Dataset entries

——

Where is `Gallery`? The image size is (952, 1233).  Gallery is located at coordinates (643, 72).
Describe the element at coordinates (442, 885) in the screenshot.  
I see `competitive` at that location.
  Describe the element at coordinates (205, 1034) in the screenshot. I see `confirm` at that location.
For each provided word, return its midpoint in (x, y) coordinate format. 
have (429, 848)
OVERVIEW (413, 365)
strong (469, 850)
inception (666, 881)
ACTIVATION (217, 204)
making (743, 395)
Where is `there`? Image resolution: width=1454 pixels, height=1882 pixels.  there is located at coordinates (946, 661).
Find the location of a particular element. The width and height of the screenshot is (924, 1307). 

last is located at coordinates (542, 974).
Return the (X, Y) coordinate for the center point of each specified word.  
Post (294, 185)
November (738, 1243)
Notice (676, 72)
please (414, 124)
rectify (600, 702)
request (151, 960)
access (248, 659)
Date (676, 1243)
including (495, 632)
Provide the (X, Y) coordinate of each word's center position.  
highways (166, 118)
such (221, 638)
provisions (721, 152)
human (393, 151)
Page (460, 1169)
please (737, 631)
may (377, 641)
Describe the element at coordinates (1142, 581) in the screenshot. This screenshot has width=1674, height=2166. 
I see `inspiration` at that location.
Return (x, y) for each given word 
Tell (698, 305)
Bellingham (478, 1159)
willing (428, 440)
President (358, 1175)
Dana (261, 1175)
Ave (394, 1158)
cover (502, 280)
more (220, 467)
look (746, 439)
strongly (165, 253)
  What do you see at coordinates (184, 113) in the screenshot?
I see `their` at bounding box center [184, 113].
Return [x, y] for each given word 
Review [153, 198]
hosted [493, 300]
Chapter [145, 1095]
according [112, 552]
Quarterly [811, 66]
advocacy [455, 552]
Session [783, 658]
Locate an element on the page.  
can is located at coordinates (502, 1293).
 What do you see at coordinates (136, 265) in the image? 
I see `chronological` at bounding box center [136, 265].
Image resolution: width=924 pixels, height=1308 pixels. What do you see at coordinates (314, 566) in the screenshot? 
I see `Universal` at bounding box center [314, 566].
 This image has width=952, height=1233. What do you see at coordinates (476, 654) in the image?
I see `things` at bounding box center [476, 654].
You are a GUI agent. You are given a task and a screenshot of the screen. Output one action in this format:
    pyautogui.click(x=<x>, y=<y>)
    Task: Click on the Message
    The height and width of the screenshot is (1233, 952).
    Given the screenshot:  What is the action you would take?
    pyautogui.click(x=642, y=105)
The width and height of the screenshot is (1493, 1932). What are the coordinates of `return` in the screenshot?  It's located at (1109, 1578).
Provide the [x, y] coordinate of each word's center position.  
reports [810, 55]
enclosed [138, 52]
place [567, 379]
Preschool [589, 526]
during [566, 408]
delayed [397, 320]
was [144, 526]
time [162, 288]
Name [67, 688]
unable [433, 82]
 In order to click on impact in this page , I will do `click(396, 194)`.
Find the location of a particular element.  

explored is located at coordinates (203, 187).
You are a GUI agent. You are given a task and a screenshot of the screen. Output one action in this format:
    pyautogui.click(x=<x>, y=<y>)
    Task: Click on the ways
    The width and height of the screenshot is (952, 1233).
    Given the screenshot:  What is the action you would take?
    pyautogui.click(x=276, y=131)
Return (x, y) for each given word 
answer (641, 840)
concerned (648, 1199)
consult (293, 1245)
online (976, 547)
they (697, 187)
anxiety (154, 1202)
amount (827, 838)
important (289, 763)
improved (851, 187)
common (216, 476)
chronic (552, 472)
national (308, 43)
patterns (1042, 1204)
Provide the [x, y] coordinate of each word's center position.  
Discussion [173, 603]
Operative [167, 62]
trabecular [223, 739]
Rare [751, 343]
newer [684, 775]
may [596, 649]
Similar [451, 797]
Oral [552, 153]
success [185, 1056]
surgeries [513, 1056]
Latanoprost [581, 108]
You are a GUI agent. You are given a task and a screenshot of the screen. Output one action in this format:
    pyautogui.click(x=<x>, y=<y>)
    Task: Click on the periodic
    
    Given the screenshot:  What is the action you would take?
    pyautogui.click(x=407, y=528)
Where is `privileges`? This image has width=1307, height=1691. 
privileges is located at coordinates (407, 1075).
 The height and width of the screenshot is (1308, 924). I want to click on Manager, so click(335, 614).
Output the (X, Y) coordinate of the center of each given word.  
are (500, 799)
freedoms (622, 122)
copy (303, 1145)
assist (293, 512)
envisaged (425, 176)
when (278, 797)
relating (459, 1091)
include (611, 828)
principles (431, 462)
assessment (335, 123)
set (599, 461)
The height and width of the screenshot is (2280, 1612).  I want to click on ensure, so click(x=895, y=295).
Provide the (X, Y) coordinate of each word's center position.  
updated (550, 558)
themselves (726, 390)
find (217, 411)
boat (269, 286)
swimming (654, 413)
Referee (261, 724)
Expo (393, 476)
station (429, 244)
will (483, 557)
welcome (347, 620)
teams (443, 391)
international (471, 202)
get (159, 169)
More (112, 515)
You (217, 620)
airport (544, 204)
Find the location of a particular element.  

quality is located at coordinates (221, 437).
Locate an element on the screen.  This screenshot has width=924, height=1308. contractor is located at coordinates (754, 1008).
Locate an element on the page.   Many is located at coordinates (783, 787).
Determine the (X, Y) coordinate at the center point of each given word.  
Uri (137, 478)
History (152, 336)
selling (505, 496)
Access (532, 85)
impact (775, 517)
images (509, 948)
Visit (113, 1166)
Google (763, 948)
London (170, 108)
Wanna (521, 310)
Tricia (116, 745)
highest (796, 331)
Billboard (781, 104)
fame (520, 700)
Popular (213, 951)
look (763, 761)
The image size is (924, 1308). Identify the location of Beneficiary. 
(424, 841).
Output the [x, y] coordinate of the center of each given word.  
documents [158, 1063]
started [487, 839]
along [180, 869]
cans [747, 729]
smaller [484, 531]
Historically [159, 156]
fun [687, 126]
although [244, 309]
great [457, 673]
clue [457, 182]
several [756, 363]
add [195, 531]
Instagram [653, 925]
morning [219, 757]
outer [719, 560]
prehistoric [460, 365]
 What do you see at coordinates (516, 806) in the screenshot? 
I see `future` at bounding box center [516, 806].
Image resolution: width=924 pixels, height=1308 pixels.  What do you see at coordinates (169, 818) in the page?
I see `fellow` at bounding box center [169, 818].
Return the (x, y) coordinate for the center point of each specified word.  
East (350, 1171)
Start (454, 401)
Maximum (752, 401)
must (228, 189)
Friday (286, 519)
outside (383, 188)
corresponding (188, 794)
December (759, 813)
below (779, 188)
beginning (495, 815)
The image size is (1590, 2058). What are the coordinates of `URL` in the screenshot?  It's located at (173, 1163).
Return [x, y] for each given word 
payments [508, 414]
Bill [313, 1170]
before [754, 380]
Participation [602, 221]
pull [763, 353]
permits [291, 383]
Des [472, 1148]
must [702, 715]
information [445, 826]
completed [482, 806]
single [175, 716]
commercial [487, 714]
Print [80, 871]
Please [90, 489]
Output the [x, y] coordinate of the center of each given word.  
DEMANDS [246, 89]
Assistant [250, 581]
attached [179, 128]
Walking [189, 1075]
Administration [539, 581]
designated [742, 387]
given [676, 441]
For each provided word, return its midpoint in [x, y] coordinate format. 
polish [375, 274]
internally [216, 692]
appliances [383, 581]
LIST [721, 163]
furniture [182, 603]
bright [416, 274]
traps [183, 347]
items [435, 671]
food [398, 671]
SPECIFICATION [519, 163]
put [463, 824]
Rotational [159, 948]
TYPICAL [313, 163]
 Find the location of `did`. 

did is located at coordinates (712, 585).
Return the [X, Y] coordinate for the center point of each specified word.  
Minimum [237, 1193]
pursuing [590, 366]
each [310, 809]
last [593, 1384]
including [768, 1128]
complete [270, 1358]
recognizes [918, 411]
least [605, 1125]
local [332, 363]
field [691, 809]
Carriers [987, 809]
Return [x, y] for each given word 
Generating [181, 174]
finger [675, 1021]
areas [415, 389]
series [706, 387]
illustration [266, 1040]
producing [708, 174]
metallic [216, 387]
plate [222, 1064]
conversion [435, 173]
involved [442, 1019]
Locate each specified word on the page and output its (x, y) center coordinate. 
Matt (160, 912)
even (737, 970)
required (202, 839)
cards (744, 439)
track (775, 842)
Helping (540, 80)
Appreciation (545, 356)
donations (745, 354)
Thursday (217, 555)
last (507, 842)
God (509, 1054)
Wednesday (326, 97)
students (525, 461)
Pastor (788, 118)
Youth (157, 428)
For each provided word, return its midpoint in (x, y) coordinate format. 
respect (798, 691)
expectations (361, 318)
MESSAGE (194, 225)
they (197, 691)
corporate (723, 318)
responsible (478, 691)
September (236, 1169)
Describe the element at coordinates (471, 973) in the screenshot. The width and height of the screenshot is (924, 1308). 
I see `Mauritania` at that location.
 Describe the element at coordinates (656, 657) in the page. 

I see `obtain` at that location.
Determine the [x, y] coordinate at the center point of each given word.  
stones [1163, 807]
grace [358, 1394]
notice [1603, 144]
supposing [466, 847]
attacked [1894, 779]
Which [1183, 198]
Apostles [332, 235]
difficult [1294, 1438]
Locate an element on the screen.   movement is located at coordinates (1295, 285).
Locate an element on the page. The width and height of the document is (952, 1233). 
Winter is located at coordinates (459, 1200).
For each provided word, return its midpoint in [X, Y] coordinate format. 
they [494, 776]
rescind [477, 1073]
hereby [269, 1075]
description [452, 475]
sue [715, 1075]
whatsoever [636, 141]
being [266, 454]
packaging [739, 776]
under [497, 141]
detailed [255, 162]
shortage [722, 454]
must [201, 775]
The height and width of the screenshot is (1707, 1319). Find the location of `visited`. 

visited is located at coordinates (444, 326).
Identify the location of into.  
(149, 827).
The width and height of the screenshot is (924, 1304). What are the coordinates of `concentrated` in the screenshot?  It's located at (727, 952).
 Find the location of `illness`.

——

Rewrite the items from the start up to and including the line with "coordinates (946, 661).", switching "OVERVIEW" to "SUMMARY" and keeping everything else unchanged. Give only those lines.

Where is `Gallery`? The image size is (952, 1233).  Gallery is located at coordinates (643, 72).
Describe the element at coordinates (442, 885) in the screenshot.  
I see `competitive` at that location.
  Describe the element at coordinates (205, 1034) in the screenshot. I see `confirm` at that location.
For each provided word, return its midpoint in (x, y) coordinate format. 
have (429, 848)
SUMMARY (413, 365)
strong (469, 850)
inception (666, 881)
ACTIVATION (217, 204)
making (743, 395)
Where is `there`? Image resolution: width=1454 pixels, height=1882 pixels.  there is located at coordinates (946, 661).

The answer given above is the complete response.